The first objective is working with the client to determine how important the surface finish is for the appearance and/or performance of the final product. For example, does the product need to be eye-catching or simply functional? Depending on the answer, the material selected and the desired finish will determine the settings for the injection molding process, as well as any secondary finishing operations that might be required.
There are also functional tradeoffs to be considered. For example, the coefficient of friction and resistance to wear can be affected by the surface finish; if these characteristics are important to product performance, the design team needs to select a material and process that will create compatible finish. Experienced injection molders have a vast body of scientific data on material chemistry and behavior and processing conditions and can cross-reference this information to accurately determine surface finish according to process parameters.
It is critical to determine surface finish during the design stage because it will impact the types of material, tooling, and processing decisions that can be considered. The texture on the mold steel will limit the part surface finish. Sometimes a rougher texture can be used to hide other surface imperfections, such as sink. Surface finish can also affect the draft required on the part—without appropriate draft, the surface finish could be destroyed during ejection.

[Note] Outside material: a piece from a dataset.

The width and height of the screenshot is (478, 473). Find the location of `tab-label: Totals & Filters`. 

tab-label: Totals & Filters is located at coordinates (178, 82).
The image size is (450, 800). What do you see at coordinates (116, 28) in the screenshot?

Two key surface characteristics—gloss and roughness—can be impacted by the material selected, additives, and different injection molding parameters such as fill rate, pressure, and temperature. Material type is especially important—for example, higher melt temperatures for products made from reinforced crystalline resins increase gloss and reduce roughness, creating a smoother surface. If reinforced amorphous resins are being injection-molded, however, a higher mold temperature will increase gloss and reduce roughness.

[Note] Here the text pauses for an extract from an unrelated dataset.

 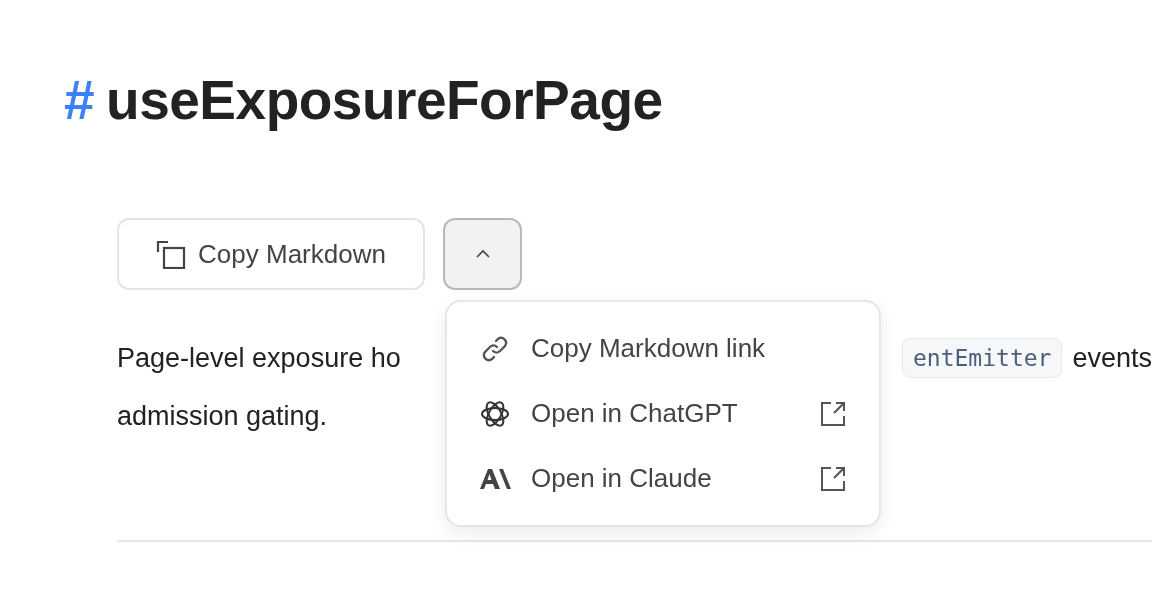 I want to click on menu-item: Open in ChatGPT, so click(x=663, y=414).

Another important consideration for surface finish is additive compounds that are mixed into the resin. This is where knowledge of material science really comes into play—for example, fiberglass content results in a lower gloss. Other additives like carbon black or mica can reduce surface roughness—these are additives to avoid (or find substitutes for) if a certain surface roughness must be maintained for product function or appearance. Adding particulate fillers may increase surface roughness. Engineers can mix and match the right combination of resins and additives to produce specific surface qualities.
Then there’s speed—faster injection speeds, combined with higher melt or mold temperatures, will further enhance the gloss and smoothness of the surface. In fact, a faster injection speed always improves gloss and smoothness, regardless of the other production parameters that have been determined. For any reinforced composite, the fast injection speed combined with high melt and mold temperatures will always provide the glossiest and smoothest part (although a slow injection speed, combined with cooler mold and melt temperatures, may meet other product specifications, they will typically result in a poor surface texture). Quick filling of the mold cavity can help minimize fiber orientation, making the weld line less visible and boosting the aesthetic quality of the product.
These are just some of the methods for controlling surface finish during the injection-molding process. Be sure to consult with your injection molder in the earliest design stages to fully determine surface finish needs—getting this worked out up front will result in the most efficient production process and likely reduce the need for any secondary surface preparations.